— Your instructions —
Leaving out all pictures, copy the lines below exactly, from the line with "Task: Visit the @Georgiaaaaaaa8 handle" to the last line, both ends included.

— Data section —
━━━━━━━━
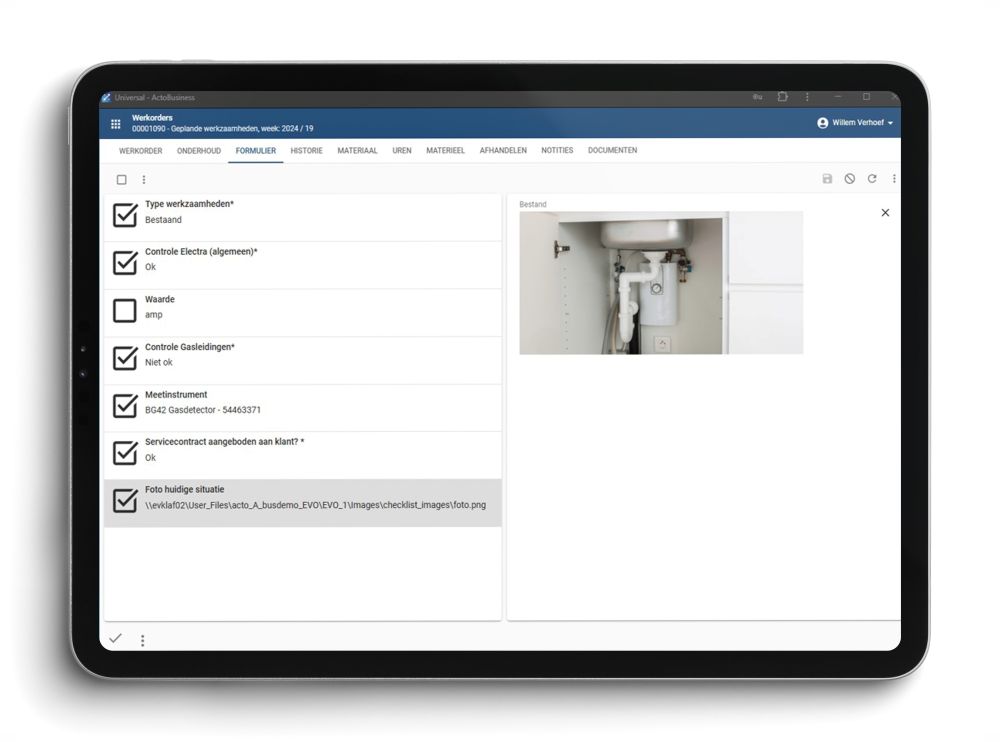Image resolution: width=1000 pixels, height=742 pixels.
Task: Toggle the Type werkzaamheden checkbox
Action: (125, 215)
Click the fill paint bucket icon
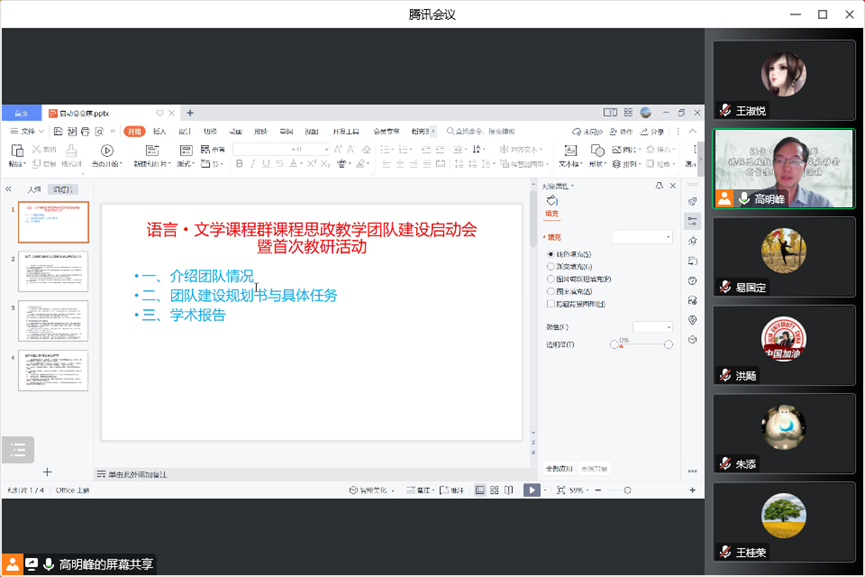 [551, 201]
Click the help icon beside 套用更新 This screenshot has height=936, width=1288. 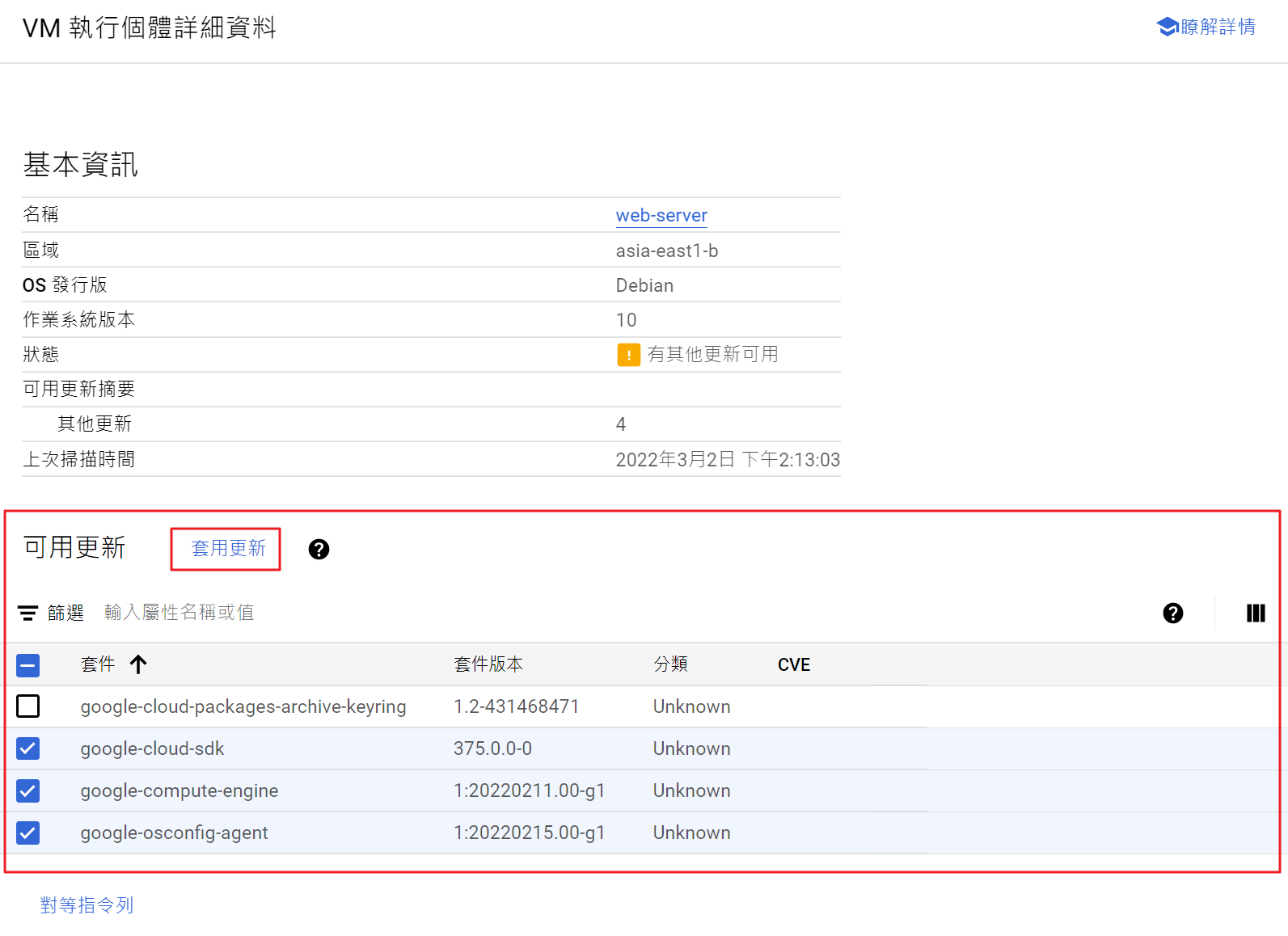319,550
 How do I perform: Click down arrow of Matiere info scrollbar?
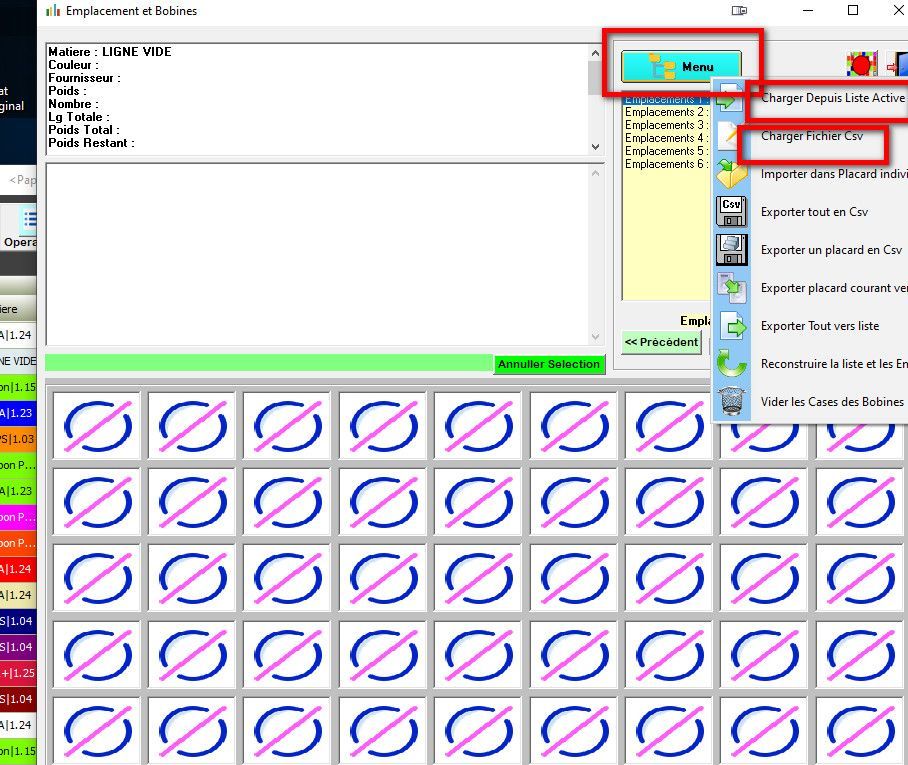(x=595, y=147)
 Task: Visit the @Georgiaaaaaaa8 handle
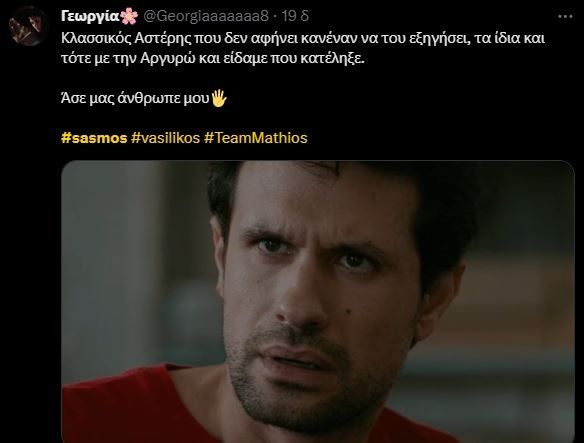coord(206,16)
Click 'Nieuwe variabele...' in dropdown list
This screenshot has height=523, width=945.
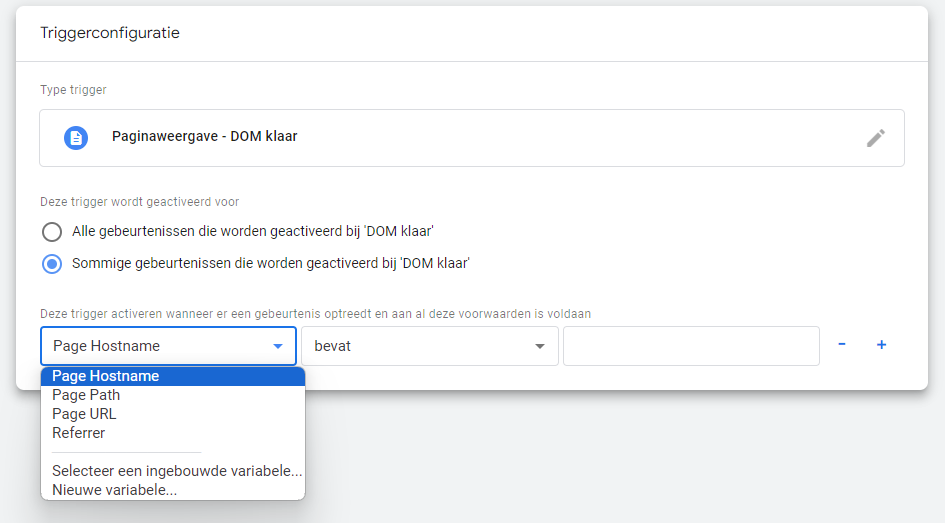[115, 490]
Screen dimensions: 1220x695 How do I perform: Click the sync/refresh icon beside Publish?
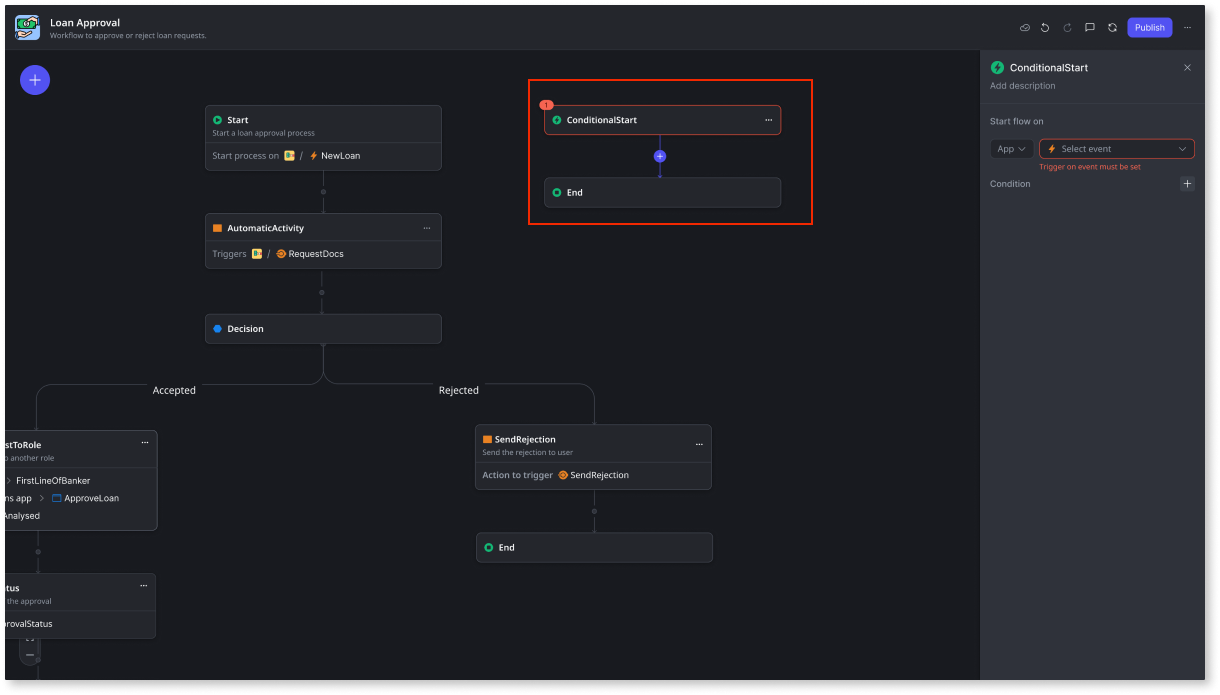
━━━━━━━━
— Solution for this task —
 Task: Visit the @Georgiaaaaaaa8 handle
coord(206,16)
Click 'Nieuwe variabele...' in dropdown list
This screenshot has height=523, width=945.
[115, 490]
Screen dimensions: 1220x695 How do I perform: Click the sync/refresh icon beside Publish?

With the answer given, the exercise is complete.